Originally printed in the November 2022 issue of Produce Business.
From the 1950s through the 1990s, Philadelphia-based John Vena Inc. (JVI) extended beyond its produce line and sold several lines of potted flowers, landscape plants, hanging baskets, and vegetable and bedding plants for all the seasonal and holiday merchandising occasions, including chrysanthemums for Thanksgiving and poinsettias for Christmas.
“It was a big program for us,” says John Vena, the company’s current president.
In those days, most consumers purchased holiday flowers from their local mom-and-pop florist, garden center, corner grocery store, produce specialty store, street vendor, farmers market, or road stand — and all of those kinds of independent retailers came to JVI for flowers and plants.
“When my brother and I were big enough to help out on weekends and school holidays, we used to go in to help unload trucks full of potted plants,” says Vena. “In those days, the plants were loaded loose on removable deck boards, not in boxes. We took them off the trucks, one by one, onto hand trucks and then, one by one, onto shelves.”
“One of my first tasks after joining the company full-time in 1976 was to collect price lists from all our flower shippers for the coming spring holidays and create a master list for my dad to review,” he adds.
As an extension of that program, Vena’s father began experimenting with artificial holiday wreaths. He secured an exclusive to sell the Novelty Wreath brand of artificial wreaths in the produce market at the old South Philly Food Distribution Center. The wreaths were manufactured in Philadelphia by the Ed London Wreath Company. They were a brand new company at the time, but are still in business today — two owners later — selling silk flowers.
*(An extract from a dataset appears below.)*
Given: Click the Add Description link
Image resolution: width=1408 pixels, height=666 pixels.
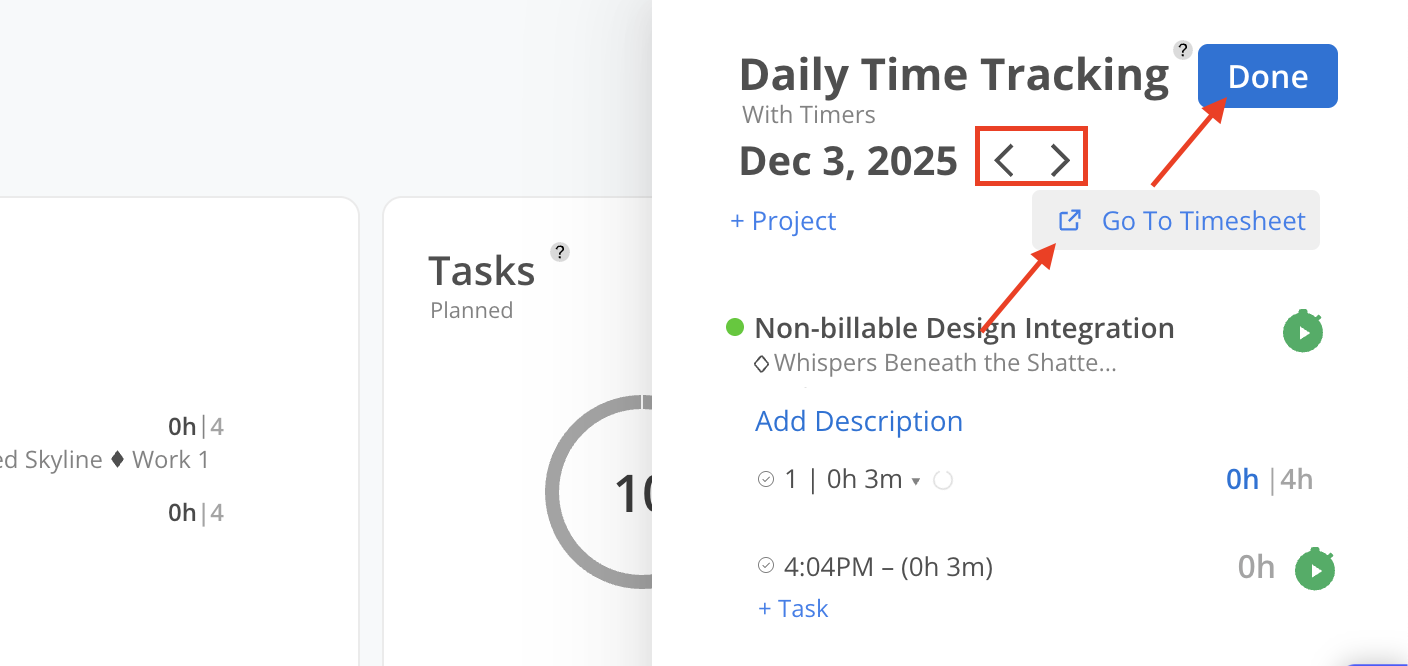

“My dad is pictured here putting the final touches on our 1962 Novelty Wreath holiday display,” notes Vena. “What you don’t see pictured are the rows of poinsettias, pine rope, and fresh balsam wreaths that would have been on display along the adjacent walls of our showroom. As a boy, I remember helping him store the unsold wreaths in a basement for the following year. My father wasn’t afraid to try something new, especially when it enjoyed such a generous shelf life, but the line had limited success for us and our customers. He and the manufacturer parted ways after four or five seasons.”
The company continued to carry flowers and plants, along with its produce into the 1980s, even experimenting with an innovative new strategy to ship Florida-grown flowers via railroad “piggy-back” on existing train routes. But toward the end of the decade, the customer base for floral began shrinking rapidly as independent retailers retired or were replaced by big-box stores and housing developments.
“At the same time, we were growing our greenhouse lines,” recalls Vena. “My partner, Charlie Pigliacelli, and I had established new programs to import items like Dutch greenhouse bell peppers and Israeli on-the-vine tomatoes. At the time, those were brand new to the U.S. market — truly specialty items. As we continued to build momentum on our greenhouse program and add new items to our specialty line, it became clearer that the floral program wasn’t sustainable for us. Eventually, we phased out our floral and holiday lines to focus on our year-round specialty programs. As my father always liked to say: ‘When one door closes, another door opens.’”
“And he was right. We closed the door on floral and opened it on specialty at just the right time,” says Vena. “As we were building our new program, chefs and retailers were becoming more interested in the quality and provenance of their ingredients. We were well situated to support and partake in the trend. Since then, we’ve continued to follow the specialty market as it’s grown to include a world’s worth of gourmet, exotic and tropical items. We’ve also grown to include our custom ripening and repacking services as part of our specialty offering.”
“But who knows when this door may close, and what door may open next?”